=== Task details ===
Below are some records. Print exactly the lines between the one holding "Epiphone Catalog 2018 (37, 191)" and the one holding "Sitemap (261, 158)", inclusive, and nothing else.

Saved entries
______
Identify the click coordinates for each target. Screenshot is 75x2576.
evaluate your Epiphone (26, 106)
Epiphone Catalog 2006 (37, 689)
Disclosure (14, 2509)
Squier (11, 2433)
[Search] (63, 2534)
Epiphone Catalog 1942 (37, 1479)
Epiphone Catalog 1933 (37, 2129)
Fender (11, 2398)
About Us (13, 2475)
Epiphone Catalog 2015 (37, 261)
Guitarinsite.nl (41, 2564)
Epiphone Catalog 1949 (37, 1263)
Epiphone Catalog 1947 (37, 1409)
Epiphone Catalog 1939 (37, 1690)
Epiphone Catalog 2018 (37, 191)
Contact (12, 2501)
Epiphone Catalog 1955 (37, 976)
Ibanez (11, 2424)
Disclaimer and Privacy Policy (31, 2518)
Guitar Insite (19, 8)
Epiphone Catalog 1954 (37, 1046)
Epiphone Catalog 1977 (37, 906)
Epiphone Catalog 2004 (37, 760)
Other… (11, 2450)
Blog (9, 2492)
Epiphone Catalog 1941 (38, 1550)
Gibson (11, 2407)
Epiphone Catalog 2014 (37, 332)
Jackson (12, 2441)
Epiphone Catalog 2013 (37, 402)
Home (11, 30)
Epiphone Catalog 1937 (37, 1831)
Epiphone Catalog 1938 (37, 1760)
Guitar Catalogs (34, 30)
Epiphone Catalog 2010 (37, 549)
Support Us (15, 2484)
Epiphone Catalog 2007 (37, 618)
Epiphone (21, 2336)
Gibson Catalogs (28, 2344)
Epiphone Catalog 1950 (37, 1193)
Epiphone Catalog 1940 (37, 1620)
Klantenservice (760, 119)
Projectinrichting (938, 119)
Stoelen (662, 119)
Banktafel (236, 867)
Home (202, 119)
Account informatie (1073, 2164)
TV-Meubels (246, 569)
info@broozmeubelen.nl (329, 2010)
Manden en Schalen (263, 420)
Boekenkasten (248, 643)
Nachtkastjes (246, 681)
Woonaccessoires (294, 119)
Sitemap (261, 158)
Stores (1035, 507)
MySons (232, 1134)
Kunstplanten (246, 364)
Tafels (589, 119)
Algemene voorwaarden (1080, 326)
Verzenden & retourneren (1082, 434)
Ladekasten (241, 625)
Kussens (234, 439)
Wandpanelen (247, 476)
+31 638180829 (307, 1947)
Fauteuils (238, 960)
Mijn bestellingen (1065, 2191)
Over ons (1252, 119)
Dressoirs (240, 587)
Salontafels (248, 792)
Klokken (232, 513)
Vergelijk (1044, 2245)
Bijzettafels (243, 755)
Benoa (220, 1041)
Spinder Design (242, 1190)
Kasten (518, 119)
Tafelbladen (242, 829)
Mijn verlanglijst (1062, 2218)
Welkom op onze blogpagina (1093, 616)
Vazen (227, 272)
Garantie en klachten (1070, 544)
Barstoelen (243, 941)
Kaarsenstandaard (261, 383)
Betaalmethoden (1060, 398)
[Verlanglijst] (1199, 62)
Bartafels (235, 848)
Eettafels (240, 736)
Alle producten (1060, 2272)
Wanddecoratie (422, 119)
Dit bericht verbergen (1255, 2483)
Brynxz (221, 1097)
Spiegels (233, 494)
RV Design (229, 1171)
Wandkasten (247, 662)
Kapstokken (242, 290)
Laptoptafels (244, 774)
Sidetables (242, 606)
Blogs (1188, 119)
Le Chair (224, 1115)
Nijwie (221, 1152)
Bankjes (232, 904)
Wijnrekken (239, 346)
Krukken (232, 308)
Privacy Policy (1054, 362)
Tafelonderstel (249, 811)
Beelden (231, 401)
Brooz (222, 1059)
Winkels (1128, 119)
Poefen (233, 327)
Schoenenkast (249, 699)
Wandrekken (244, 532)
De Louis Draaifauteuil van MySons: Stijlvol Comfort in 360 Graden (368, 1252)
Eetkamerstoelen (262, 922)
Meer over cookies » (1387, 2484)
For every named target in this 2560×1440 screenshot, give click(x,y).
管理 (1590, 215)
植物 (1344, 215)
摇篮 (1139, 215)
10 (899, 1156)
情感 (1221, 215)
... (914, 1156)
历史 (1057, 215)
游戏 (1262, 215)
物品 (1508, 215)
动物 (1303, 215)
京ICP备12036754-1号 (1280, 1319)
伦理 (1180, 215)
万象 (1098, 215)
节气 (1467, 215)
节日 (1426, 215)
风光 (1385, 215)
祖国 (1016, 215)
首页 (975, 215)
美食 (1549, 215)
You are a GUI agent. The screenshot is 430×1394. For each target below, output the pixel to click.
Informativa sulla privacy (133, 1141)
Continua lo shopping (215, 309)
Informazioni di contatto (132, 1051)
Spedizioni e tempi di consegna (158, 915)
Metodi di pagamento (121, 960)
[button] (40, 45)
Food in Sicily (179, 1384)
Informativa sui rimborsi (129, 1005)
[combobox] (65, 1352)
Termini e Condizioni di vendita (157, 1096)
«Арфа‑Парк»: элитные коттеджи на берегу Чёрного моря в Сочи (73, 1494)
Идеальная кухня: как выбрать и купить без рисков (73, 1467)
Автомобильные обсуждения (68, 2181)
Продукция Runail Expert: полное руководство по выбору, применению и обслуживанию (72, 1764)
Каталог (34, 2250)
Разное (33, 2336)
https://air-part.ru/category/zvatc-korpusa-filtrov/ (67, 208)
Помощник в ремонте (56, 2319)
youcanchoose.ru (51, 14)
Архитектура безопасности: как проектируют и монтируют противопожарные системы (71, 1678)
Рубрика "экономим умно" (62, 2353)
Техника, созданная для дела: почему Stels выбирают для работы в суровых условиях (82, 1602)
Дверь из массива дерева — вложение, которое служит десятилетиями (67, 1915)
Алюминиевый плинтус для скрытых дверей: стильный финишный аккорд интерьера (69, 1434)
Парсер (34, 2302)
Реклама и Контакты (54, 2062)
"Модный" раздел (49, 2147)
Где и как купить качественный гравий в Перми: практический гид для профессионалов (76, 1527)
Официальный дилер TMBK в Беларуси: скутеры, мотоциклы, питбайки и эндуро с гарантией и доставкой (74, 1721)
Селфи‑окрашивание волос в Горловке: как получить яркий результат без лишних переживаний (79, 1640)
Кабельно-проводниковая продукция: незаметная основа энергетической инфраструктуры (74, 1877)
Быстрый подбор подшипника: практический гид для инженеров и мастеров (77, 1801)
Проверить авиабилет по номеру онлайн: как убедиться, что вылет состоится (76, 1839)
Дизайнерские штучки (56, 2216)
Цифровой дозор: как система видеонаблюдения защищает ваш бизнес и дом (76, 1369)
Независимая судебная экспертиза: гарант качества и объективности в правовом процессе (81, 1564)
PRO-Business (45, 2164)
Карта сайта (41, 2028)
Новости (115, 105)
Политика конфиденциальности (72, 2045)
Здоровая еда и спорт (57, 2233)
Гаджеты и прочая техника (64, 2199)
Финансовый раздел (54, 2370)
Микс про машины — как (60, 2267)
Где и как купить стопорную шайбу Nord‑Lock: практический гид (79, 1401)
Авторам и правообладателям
______
=== Answer area ===
Epiphone Catalog 2018 (37, 191)
Contact (12, 2501)
Epiphone Catalog 1955 (37, 976)
Ibanez (11, 2424)
Disclaimer and Privacy Policy (31, 2518)
Guitar Insite (19, 8)
Epiphone Catalog 1954 (37, 1046)
Epiphone Catalog 1977 (37, 906)
Epiphone Catalog 2004 (37, 760)
Other… (11, 2450)
Blog (9, 2492)
Epiphone Catalog 1941 (38, 1550)
Gibson (11, 2407)
Epiphone Catalog 2014 (37, 332)
Jackson (12, 2441)
Epiphone Catalog 2013 (37, 402)
Home (11, 30)
Epiphone Catalog 1937 (37, 1831)
Epiphone Catalog 1938 (37, 1760)
Guitar Catalogs (34, 30)
Epiphone Catalog 2010 (37, 549)
Support Us (15, 2484)
Epiphone Catalog 2007 (37, 618)
Epiphone (21, 2336)
Gibson Catalogs (28, 2344)
Epiphone Catalog 1950 (37, 1193)
Epiphone Catalog 1940 (37, 1620)
Klantenservice (760, 119)
Projectinrichting (938, 119)
Stoelen (662, 119)
Banktafel (236, 867)
Home (202, 119)
Account informatie (1073, 2164)
TV-Meubels (246, 569)
info@broozmeubelen.nl (329, 2010)
Manden en Schalen (263, 420)
Boekenkasten (248, 643)
Nachtkastjes (246, 681)
Woonaccessoires (294, 119)
Sitemap (261, 158)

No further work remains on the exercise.